Exercise 10: Intelligent use of census and survey data requires that a user of the data be sensitive to factors that influence the quality of the responses and reported data. Look at two tabulations from the 2006 ACS data. Tabulate TRANTIME for people who report that they are employed using EMPSTAT=1 to select people who are employed. Does anything look peculiar about the results? Then do the same for INCTOT over the range of incomes from $40,000-41,000. What is different about this tabulation? What might account for the difference?

Note and compare where the counts tend to heap in the two tabulations.

Exercise 11: What are the characteristics of married-couple households where the wife earns more than the husband or where the wife has higher education than the husband? Suggestion: Use the SPOUSE custom item to select households where the wife earns more than the husband. Your Universe/Selection might be: Y2K=2006 & HHTYPE=1 & (RELATE=1 | RELATE=2) & SEX=1 & SPOUSE(INCWAGE)<999999 & INCWAGE

Why does the selection include (RELATE=1 | RELATE=2) and SPOUSE(INCWAGE)<999999? Whose occupations are we tabulating if we execute this query?

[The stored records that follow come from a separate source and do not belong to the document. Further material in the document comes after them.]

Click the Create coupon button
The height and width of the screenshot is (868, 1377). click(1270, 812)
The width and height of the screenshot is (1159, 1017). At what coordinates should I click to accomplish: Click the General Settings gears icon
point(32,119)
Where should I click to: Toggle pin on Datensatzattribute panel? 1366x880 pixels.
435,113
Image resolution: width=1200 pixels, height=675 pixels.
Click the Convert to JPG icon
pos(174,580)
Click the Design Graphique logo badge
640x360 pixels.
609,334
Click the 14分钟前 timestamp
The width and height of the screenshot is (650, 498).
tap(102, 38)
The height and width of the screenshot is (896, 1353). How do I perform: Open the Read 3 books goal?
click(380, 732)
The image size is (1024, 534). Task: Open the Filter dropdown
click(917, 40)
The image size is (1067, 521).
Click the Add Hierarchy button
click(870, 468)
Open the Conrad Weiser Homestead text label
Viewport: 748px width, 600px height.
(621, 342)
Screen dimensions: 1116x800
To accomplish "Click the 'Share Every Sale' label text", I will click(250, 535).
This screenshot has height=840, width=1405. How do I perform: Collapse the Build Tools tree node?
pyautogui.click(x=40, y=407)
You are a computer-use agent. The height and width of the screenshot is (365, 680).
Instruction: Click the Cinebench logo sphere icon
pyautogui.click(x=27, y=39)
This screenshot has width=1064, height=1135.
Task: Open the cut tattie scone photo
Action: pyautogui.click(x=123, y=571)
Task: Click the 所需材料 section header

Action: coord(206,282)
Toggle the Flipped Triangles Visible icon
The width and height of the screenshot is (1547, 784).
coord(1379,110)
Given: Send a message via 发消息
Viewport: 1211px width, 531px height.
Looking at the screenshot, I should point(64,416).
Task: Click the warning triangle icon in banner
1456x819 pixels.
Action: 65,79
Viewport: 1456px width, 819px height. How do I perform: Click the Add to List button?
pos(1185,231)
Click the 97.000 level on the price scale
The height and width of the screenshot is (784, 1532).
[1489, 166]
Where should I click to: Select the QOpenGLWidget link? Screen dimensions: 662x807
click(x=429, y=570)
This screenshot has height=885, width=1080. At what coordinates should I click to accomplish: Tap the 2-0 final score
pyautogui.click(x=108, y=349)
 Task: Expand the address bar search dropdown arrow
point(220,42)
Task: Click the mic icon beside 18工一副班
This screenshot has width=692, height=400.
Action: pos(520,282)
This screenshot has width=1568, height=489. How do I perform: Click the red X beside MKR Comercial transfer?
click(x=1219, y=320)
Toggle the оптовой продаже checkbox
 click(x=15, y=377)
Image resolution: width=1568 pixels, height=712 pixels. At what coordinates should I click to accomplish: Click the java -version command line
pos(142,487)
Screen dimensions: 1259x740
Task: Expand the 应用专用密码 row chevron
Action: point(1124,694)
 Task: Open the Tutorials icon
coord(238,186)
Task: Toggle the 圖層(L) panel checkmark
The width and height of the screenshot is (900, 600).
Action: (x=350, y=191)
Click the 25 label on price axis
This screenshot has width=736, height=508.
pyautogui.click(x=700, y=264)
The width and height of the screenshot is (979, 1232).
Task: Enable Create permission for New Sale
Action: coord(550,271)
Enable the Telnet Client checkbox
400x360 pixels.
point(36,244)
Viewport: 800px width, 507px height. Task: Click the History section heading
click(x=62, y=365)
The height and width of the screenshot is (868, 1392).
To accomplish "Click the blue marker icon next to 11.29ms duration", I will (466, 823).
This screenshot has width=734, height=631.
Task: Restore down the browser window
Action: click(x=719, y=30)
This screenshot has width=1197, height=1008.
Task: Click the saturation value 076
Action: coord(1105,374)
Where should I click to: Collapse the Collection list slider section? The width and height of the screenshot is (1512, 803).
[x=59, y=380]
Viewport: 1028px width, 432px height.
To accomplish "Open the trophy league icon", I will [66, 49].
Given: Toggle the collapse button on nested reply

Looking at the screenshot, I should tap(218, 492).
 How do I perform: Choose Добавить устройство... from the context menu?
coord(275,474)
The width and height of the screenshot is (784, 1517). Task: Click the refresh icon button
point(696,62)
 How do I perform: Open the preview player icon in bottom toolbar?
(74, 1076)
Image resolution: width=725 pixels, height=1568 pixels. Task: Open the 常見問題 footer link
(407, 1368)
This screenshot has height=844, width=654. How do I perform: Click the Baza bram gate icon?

Note that in relatively complex setups such as this one, it is usually wise to run variations on the query to verify that we are getting what we think we are getting. What might we look at to confirm that our selection is correct?

Exercise 12: Tabulate POVERTY/100 by state (STATEFIP). Then “export” the result to save it to a file and subsequently load it into an Excel spreadsheet. Use the “Export” option under the File menu.

Hint: Set “Show Commas” off under the results option menu so suppress the display of commas in the results.

Exercise 13: Tabulate the first two RELATE categories (RELATE:1..2) by SEX for married couple households (HHTYPE=1). We might expect the counts on the diagonal of this table to be equal, i.e., for each married male head, there should be a female spouse and for each married female head, there should be a male spouse. Why aren’t the counts equal?

Exercise 14: Use the case statement to collapse VEHICLES into categories of None, 1, 2, and 3 or more vehicles available. Then tabulate by state. Which states have the fewest vehicles per household? Which the most?

Try the following: CASE(VEHICLES=9,0,VEHICLES=1,1,VEHICLES=2,2,3) as the column expression. To assign labels to the numeric codes, use the “Construct Custom Item/Recode” option under the “Query” tab.